Hope springs eternal…springing for more money, that is.
This is the second client in a month coming to me after contacting an invention promotion company. This firm at least did a respectable patentability search, but they buried it in 200 pages of a slick, yearbook-looking Product Summary Digest. 180 pages of this book were boilerplate, marketing industry jargon, interspersed with an occasional mention of my client’s name or product. This client paid $800, of which probably $750 went to the patent agent who did the search. At least this was a reasonable amount for a patent search, signed by someone with a name and a legitimate license to do this type of work.
But at the end of the day, my client thought he was going to get help preparing a patent application. Instead, he got a request for more money, for additional marketing services. This company spends almost this entire book extolling the virtues of this product (and IMHO it was clever and elegant) and how marketable it is, but evaluates its patentability. In fact, there is no suggestion anywhere that my client consult with a patent attorney.

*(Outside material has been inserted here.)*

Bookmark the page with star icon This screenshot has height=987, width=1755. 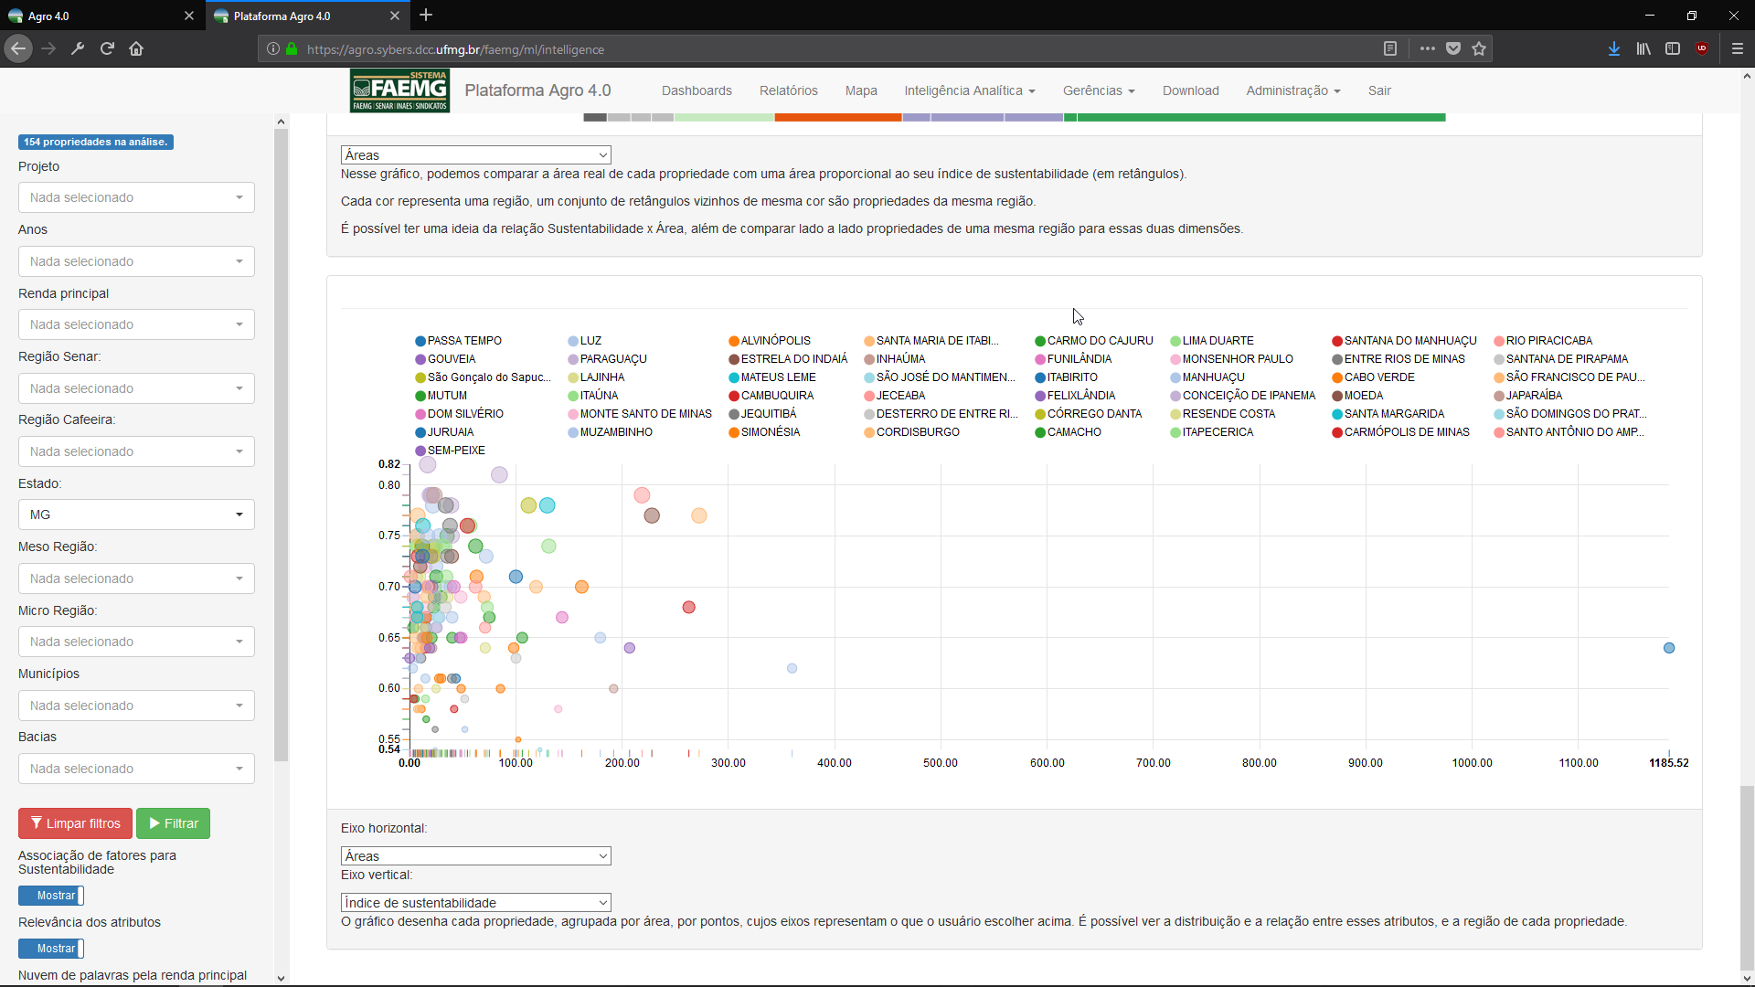click(x=1479, y=49)
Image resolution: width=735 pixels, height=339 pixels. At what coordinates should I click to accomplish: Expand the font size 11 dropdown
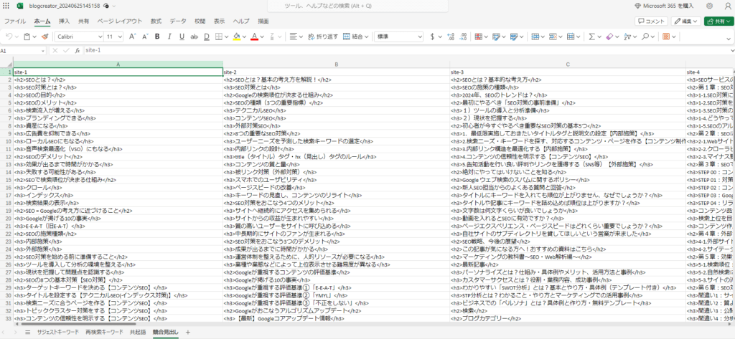pyautogui.click(x=114, y=36)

The client started becoming confused and skeptical of this outfit and gave me a call. I am glad he did. I read the search report and was able to tell him in an office visit his invention had been done before, 40 and 60 years ago, and not to spend time or money patenting it, at least not without more of an improvement. I was also able to tell him of some other options, such as manufacturing this product, or licensing it for others to make. If he were to go down this road, then I would recommend looking at an infringement search. Do you think this company would have offered this?
I wish more people would ask more questions before spending more money. The only people who get rich quick from inventions are invention promotion companies…
Are you beginning to see a theme here?